Inference vs LLM Gateway

Inference and LLM Gateway are both common AI/LLM terms but cover different ideas. Here is a quick side-by-side.

When you would reach for Inference

Inference comes up when the question is fundamentally about inference.

A ChatGPT response: one inference call per turn.

When you would reach for LLM Gateway

When you use multiple providers, need per-tenant cost attribution, or want centralized observability/PII policies.

LiteLLM proxy fronting OpenAI, Anthropic, and Bedrock with unified billing dashboards and automatic retry-on-fallback.

Frequently asked

What is the difference between Inference and LLM Gateway?

Inference: Inference is what happens when you actually run a trained model on new input. For LLMs that means generating tokens one at a time, with sampling and a KV cache. LLM Gateway: An LLM gateway is a proxy layer that sits between application code and one or more LLM providers — handling auth, rate-limit retries, cost tracking, observability, prompt caching, model routing, and PII redaction.

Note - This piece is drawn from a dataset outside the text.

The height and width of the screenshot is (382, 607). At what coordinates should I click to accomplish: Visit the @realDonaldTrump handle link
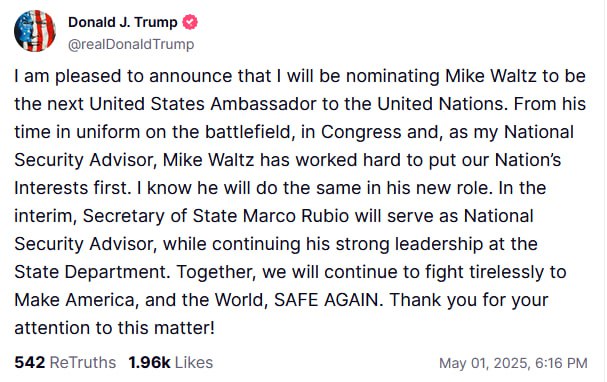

When should I use Inference vs LLM Gateway?

Inference is the right concept when you are focused on inference. When you use multiple providers, need per-tenant cost attribution, or want centralized observability/PII policies.

Are Inference and LLM Gateway the same thing?

No. Inference is inference; LLM Gateway is infrastructure. They are related but address different parts of the AI stack.